Screenshot grounding data:
* * *

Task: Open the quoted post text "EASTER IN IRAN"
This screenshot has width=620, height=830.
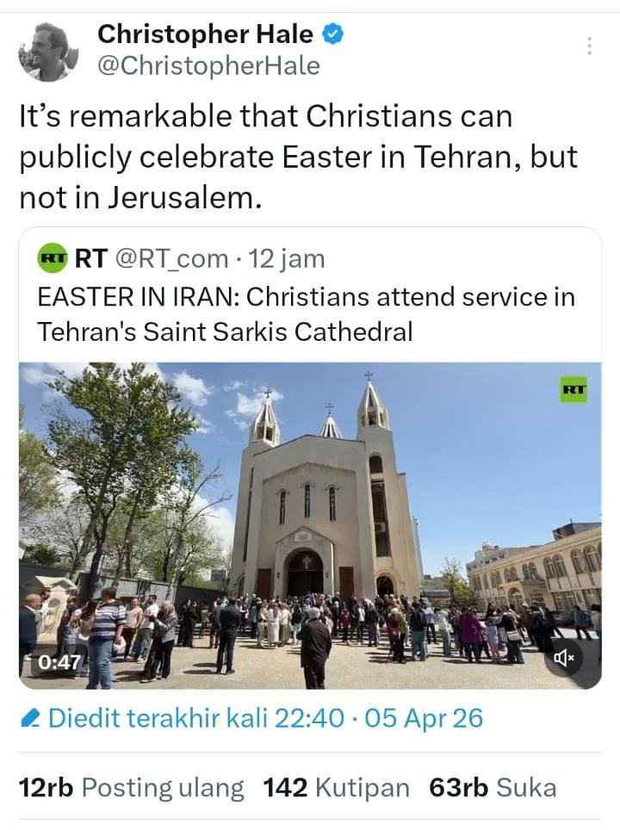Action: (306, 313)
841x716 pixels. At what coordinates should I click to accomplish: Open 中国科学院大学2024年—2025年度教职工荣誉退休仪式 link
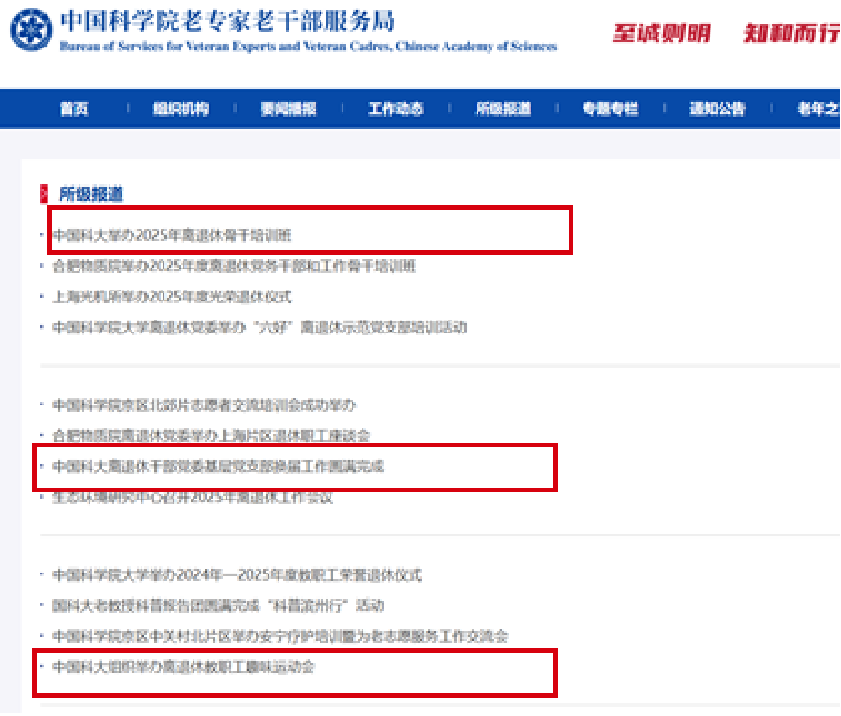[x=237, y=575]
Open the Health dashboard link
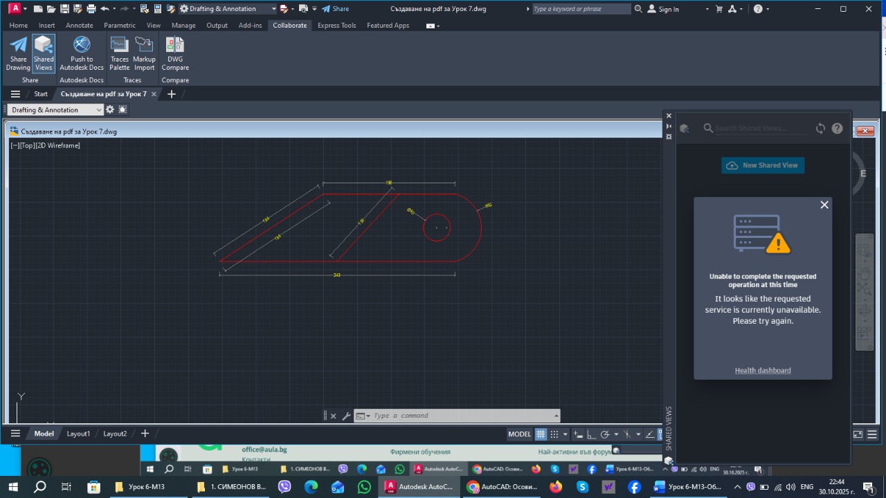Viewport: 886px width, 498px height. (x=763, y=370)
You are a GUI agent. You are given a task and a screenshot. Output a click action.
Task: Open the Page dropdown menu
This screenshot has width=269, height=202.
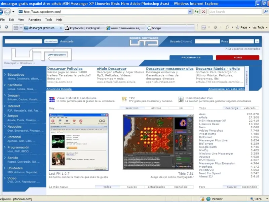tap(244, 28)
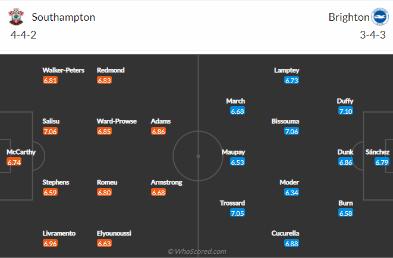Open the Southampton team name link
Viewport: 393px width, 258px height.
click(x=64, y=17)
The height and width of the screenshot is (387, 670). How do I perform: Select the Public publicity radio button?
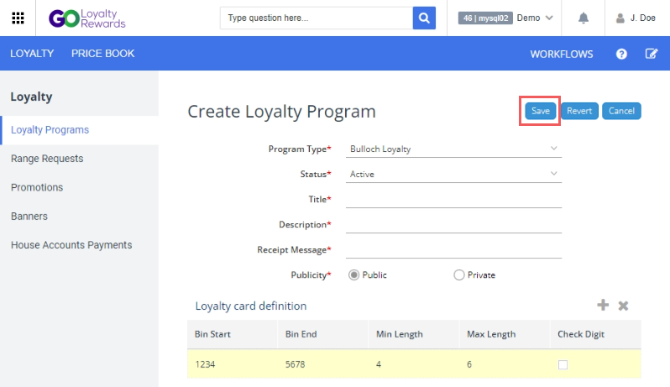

* * *

- **What this task involves**:
Leaving every picture behind, retype the entries above exactly, from the first line through the line with "Task: Open the Page dropdown menu", and stop there.

- **Answer to the problem**:
Task: Open the quoted post text "EASTER IN IRAN"
This screenshot has width=620, height=830.
Action: (306, 313)
841x716 pixels. At what coordinates should I click to accomplish: Open 中国科学院大学2024年—2025年度教职工荣誉退休仪式 link
[x=237, y=575]
Open the Health dashboard link
Viewport: 886px width, 498px height. (x=763, y=370)
You are a GUI agent. You are given a task and a screenshot. Output a click action.
Task: Open the Page dropdown menu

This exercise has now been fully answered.